Electronic cigarettes should be banned in public places to avoid the risk of “passive vaping”, doctors have warned.

The British Medical Association (BMA) yesterday called for e-cigarettes to be outlawed in bars, cafes, restaurants, museums and schools.

Glasgow public health consultant Dr Iain Kennedy warned there was evidence of second-hand vaping, particularly at people’s homes.

He claimed the activity, judged to be around 95 per cent safer than smoking tobacco, still polluted the air with harmful chemicals.

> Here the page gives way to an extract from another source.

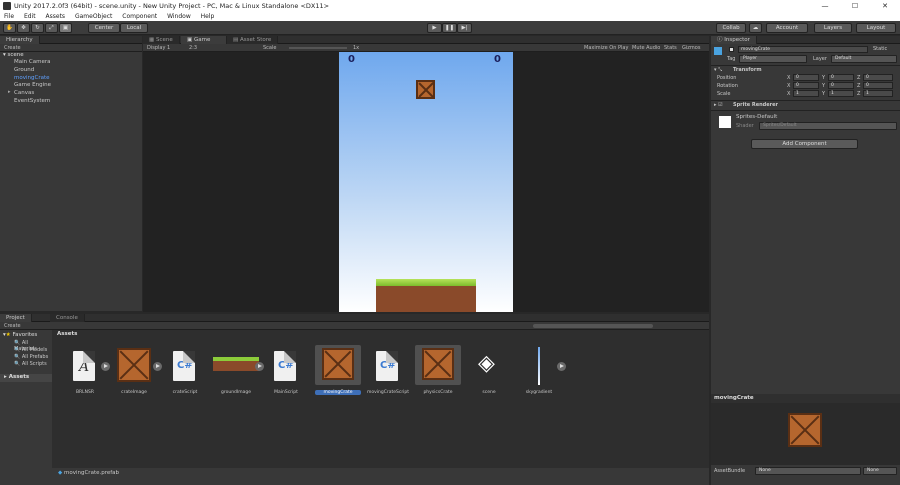 The width and height of the screenshot is (900, 485). I want to click on move-tool-icon: ✥, so click(24, 28).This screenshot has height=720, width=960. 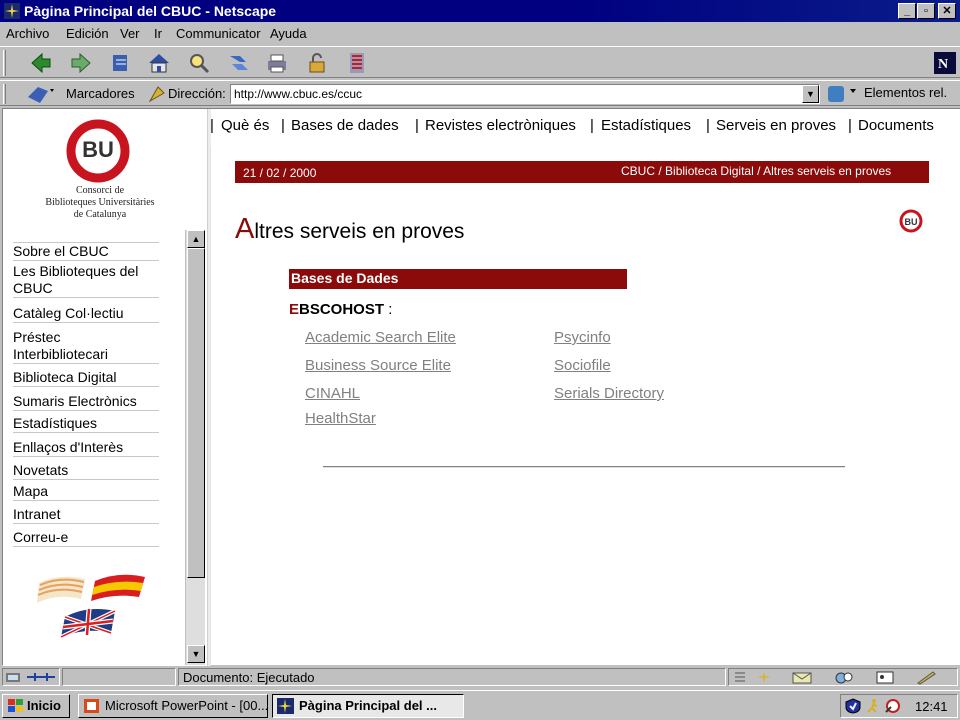 I want to click on home-icon, so click(x=159, y=63).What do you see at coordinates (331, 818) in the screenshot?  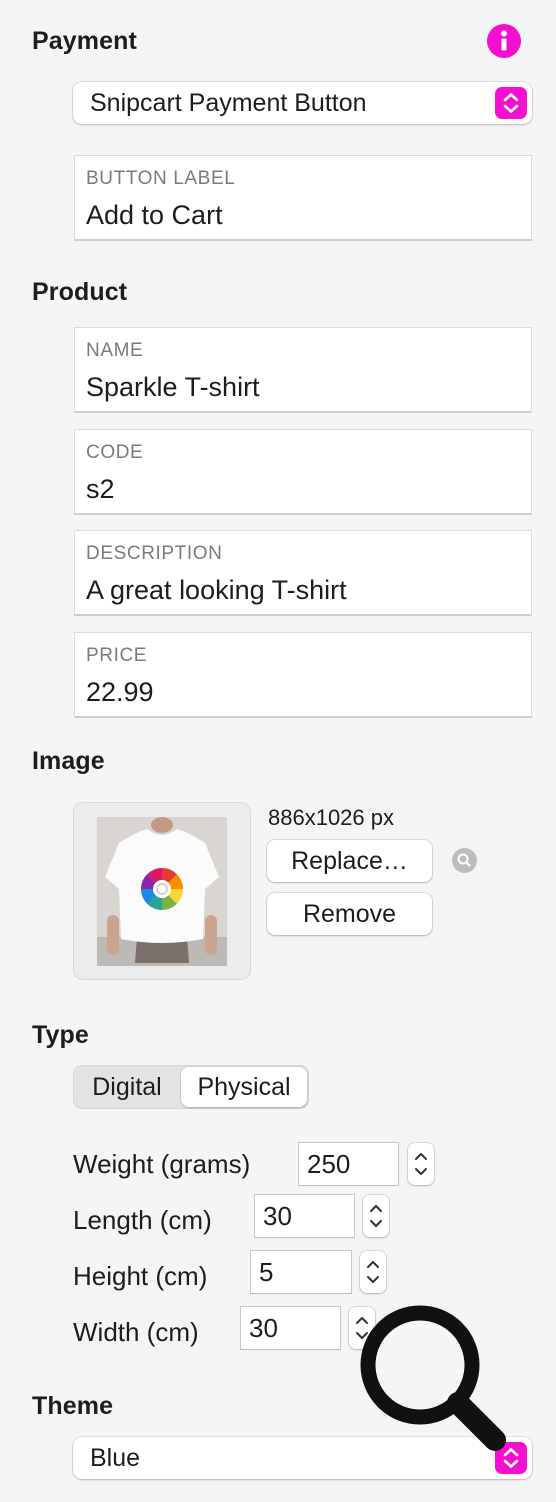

Dr Kennedy told the association’s annual meeting in Belfast: “There is growing evidence that passive vaping happens, particularly based around testing nicotine levels in households.

“What we don’t know yet is what the precise mechanisms of that are, what long-term harm there is.

“This is cutting edge research, with findings being published at the moment.”

But the BMA’s position put them at odds with Public Health England, which has warned that banning e-cigarettes would damage people’s chances of quitting smoking.

The organisation’s director of drugs, alcohol and tobacco, Rosanna O’Connor, said: “Vaping is not the same as smoking.

“Second-hand smoke is harmful to health but there is no evidence that e-cigarette vapour carries the same harms.

“In fact a ban on using e-cigarettes in public places could be damaging, as it may put off smokers from using e-cigarettes to help them quit.”